As requested, the pouch has a zipper
and a little internal pocket for ear buds. I sort of used this pattern, with some modifications.

This was a fun swap and project, though I've got to say that if I was making this pattern again, I would rework it so I didn't have to put the zipper in by hand. That was a serious pain, and I wasn't happy with how messy the stitching looked. Ah well. "Tomorrow is another day"...

Monday, June 9, 2014

Remember that DIY Bath Remodel

I realized today that I never posted any finished pictures of my do-it-yourself bath remodel. I mentioned it nearly a year ago way down at the bottom of this post.

The photo on the left shows the room at it's very best... blah even at Christmas, and what were they thinking with that honking big sink in such a tiny room? At the time of my post last year, it looked like the photo on the right. I had pulled up the 1980's marble floor tiles and (as expected) found wonderful 1930's hex tiles underneath.
And then I started pulling tile off the walls. Oops. Guess I'm not going to be slapping new tile up over that backing. 
So I hired a handyman to help me with the wall board and a bit of carpentry.
While he was working on that, I decided I needed to strip 80 plus years of paint off the doors and door hardware. That old crock-pot works great to get the paint to loosen up from the nickle plated brass hinges and door knobs. Just put the metal pieces in the crock-pot with warm water and a bit of dish soap. Turn it on low and let it "cook" for several hours. The paint softens up and slides right off.  
Once the handyman was done I added some glass tile for a back splash, and painted the walls a bright sunny yellow.
The whole color scheme was worked around this fabric I fell in love with and had to have for a shower curtain.
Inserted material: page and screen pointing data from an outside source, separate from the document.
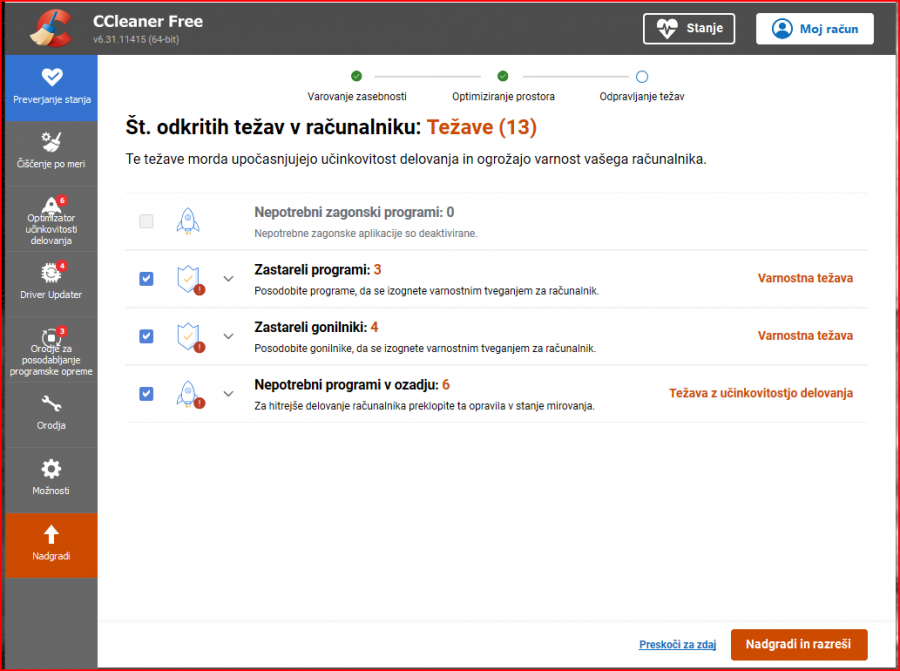Open Orodje za posodabljanje programske opreme
Screen dimensions: 900x671
[51, 338]
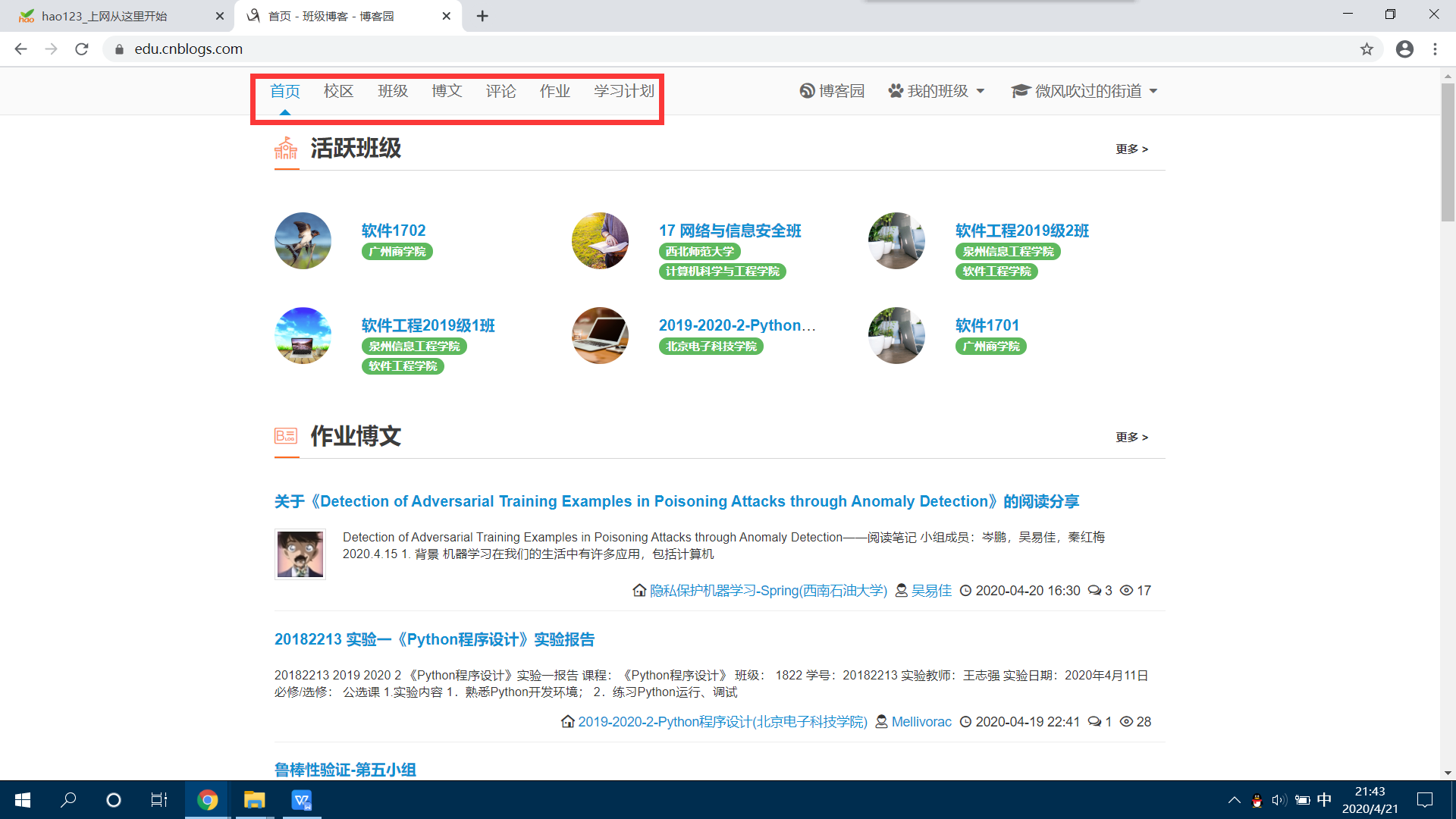
Task: Open the 校区 navigation menu item
Action: 338,91
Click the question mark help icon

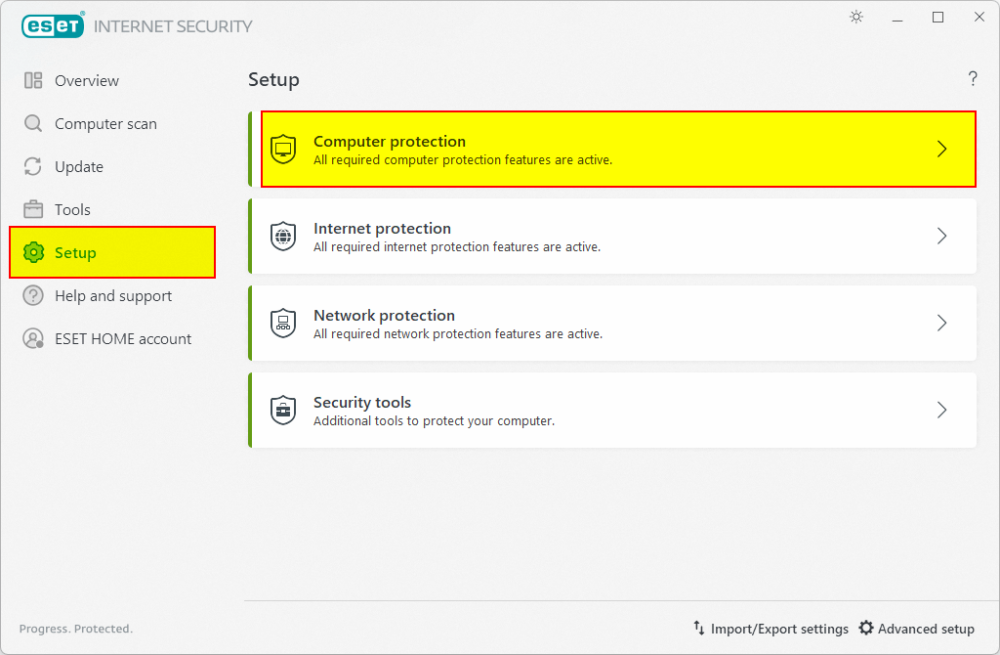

Designed by Pat Bravo for Art Gallery, it is from the Retro-Spective line described as "bringing you back in time, ...features designs from the 40's with the original colors of that period". 
I thought the yellow was a little too mustardy for the walls, so went with a shade more like lemon pudding. 
Now that I have lived with it for several months, I must say I don't love it. Kind of wish I had chosen something a little more
And I may get around to painting in there again this summer. Fortunately it's not a big space to paint.
I do love this cute little basket I made out of fabric scraps. It's all wrapped - not a bit of stitching. 
And the work to strip the doors was probably worth it. Of course there is no telling how many brain cells the chemicals and lead paint killed off.
This was my real nemesis. Don't let anyone tell you it's easy to drill through ceramic tile. Even with a great drill and the correct bit, it took hours. Never again.

But I adore the top down/bottom up shade. It is just the color of the tile and lets in lots of light, and a view of the trees and sky, without letting anyone peer in. All in all I'm happy with the project, and would definitely DIY again with some handyman help.